-- Data excerpts --
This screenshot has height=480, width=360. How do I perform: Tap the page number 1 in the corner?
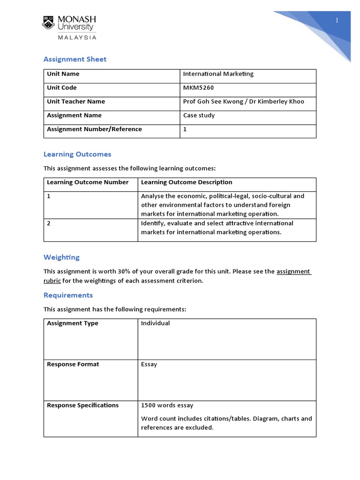tap(337, 20)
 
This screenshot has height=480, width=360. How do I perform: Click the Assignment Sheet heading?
tap(75, 59)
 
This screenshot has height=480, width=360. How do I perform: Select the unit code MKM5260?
tap(195, 88)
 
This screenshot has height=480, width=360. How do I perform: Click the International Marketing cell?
tap(218, 74)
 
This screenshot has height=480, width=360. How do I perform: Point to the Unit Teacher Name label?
tap(76, 101)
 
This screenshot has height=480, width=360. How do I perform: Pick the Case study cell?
tap(199, 115)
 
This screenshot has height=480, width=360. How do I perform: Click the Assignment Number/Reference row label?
tap(94, 129)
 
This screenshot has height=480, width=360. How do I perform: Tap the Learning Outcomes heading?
tap(77, 154)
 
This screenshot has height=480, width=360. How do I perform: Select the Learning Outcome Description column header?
tap(187, 182)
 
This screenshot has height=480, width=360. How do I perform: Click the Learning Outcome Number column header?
tap(88, 182)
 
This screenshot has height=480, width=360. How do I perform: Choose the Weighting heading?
tap(61, 257)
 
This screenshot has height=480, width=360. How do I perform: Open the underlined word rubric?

-- Short exercise --
Write out all of the entries above word for word, and leave out any pictures.

-- Exercise output --
This screenshot has height=480, width=360. How do I perform: Tap the page number 1 in the corner?
tap(337, 20)
 
This screenshot has height=480, width=360. How do I perform: Click the Assignment Sheet heading?
tap(75, 59)
 
This screenshot has height=480, width=360. How do I perform: Select the unit code MKM5260?
tap(195, 88)
 
This screenshot has height=480, width=360. How do I perform: Click the International Marketing cell?
tap(218, 74)
 
This screenshot has height=480, width=360. How do I perform: Point to the Unit Teacher Name label?
tap(76, 101)
 
This screenshot has height=480, width=360. How do I perform: Pick the Case study cell?
tap(199, 115)
 
This screenshot has height=480, width=360. How do I perform: Click the Assignment Number/Reference row label?
tap(94, 129)
 
This screenshot has height=480, width=360. How do I perform: Tap the Learning Outcomes heading?
tap(77, 154)
 
This screenshot has height=480, width=360. How do I perform: Select the Learning Outcome Description column header?
tap(187, 182)
 
This screenshot has height=480, width=360. How do I perform: Click the Learning Outcome Number column header?
tap(88, 182)
 
This screenshot has height=480, width=360. How do I perform: Choose the Weighting heading?
tap(61, 257)
 
This screenshot has height=480, width=360. How do I perform: Open the underlined word rubric?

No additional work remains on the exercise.